In December the government finally reopened the border posts, while keeping in place some restrictions on rice and other goods, after it became clear that the closures had not achieved any of its goals.
While the primary aim of the closures was to curtail food imports into Nigeria, they blocked other vital imports and exports from and to Benin, Niger, and Cameroon. Communities along the border and small and medium-sized businesses that trade over the boundaries lost their livelihoods overnight and saw their operations hampered by bureaucracy.
“If you need to grow the domestic economy, you do not need to stop trading with other trade partners. What you need is to support the domestic economy to be able to have the capacity to operate at the regional, continental and global level,” says Mba.
Trade expert Femi Boyede says Buhari’s penchant for protection remains a “complete contradiction” to the WTO’s multilateral vision. “While the government was mentioning how much they gained for closing the borders, they did not mention how much they lost.”
WTO’s concerns about Nigeria
Okonjo-Iweala has a lot of work to do to convince the Nigerian government to reverse its trade policies, the experts say. But some say that the popular director-general, highly respected in the country after her stint as a finance minister and World Bank managing director, can exert a subtle influence on Buhari.
In mid-March, Okonjo-Iweala visited Nigeria for the first time since becoming director-general and met with Buhari, who she thanked for backing her leadership bid. She pledged the WTO’s support for the country, but was not afraid to take on thornier topics.
Okonjo-Iweala confirmed that the organisation was concerned about Nigeria’s foreign exchange management and how it had been used to support manufacturing, exports and imports.
In particular, members took issue with the way Nigeria invoked the WTO’s agreement on balance of payments to conserve foreign exchange. Some WTO members had brought complaints against Nigeria, she said, and urged the country to explain its foreign exchange regime to the WTO and those members.
“So, yes, the WTO is concerned about foreign exchange, the way we [Nigeria] manage it and how we use it to support manufacturing, export and import in our economy,” she said.
She also hinted that the country must do more to boost the attractiveness of its exports: “WTO will do more to help Nigeria, but we need to add value to our products to trade more. We should exploit all the opportunities in front of us.”
Mba says that Okonjo-Iweala’s words will resonate in Nigeria.

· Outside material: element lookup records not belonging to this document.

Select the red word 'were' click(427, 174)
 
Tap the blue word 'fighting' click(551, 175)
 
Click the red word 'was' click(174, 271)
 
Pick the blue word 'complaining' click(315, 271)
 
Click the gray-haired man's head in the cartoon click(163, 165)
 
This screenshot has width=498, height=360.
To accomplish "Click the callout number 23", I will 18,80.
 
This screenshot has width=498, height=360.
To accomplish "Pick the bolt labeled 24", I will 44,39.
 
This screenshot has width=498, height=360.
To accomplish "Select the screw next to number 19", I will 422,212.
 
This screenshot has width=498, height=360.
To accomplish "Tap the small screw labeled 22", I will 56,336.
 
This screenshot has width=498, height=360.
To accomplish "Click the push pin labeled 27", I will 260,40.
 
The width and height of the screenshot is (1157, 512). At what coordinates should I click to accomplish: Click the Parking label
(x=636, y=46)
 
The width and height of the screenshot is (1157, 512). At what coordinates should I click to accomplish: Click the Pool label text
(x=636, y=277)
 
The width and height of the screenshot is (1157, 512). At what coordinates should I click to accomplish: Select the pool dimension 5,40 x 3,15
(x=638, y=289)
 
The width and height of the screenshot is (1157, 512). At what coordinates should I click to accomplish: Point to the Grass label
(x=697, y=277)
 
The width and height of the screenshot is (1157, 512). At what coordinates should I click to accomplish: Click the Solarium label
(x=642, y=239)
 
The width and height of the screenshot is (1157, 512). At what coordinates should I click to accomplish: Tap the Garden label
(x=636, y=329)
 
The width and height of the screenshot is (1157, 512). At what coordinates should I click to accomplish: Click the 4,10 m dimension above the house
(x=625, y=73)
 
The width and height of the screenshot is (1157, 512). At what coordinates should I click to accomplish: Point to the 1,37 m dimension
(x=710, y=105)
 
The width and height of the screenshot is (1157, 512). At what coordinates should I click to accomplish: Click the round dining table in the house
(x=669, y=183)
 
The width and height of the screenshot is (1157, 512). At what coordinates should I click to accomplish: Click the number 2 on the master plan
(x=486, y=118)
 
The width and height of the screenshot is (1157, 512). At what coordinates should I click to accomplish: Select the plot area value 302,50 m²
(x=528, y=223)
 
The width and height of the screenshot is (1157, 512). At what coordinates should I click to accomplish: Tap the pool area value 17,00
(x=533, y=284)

“Okonjo-Iweala as WTO DG will be in a better position to speak to them and they will listen. She has to tell Buhari that having a restrictive trade regime is not good for the country. She has to make him realise that relaxing restrictive trade policies or eliminating or abolishing them totally will make the economy grow. Okonjo-Iweala needs to explain to him that Nigeria needs technology transfer and Nigeria needs to honour trade agreements. Exporters and importers need to have access to forex.”
Towards a freer trading future
Okonjo-Iweala may also help to persuade a reluctant Nigeria to engage more constructively with the AfCFTA, which is designed to tear down trade barriers across Africa and usher in a new era of continental free trade. In her visit to the country, Okonjo-Iweala called the agreement “a unique opportunity for us to be able to engage commercially with other African nations to boost exports”.
There are signs that the AfCFTA is already wielding a positive influence over Nigeria’s trade policies. The reopening of Nigeria’s borders in December came shortly after Nigeria ratified the agreement. Trade experts had argued that border closures would be a significant bar to the successful implementation of the agreement.
Ultimately, Okonjo-Iweala’s responsibilities stretch far beyond supporting her home country. While she can offer advice, publically and privately, it will be up to Buhari whether Nigeria follows Okonjo-Iweala’s lead and embraces multilateralism or reverts to protectionism. But the WTO and the AfCFTA hold out the opportunity of a freer trading future.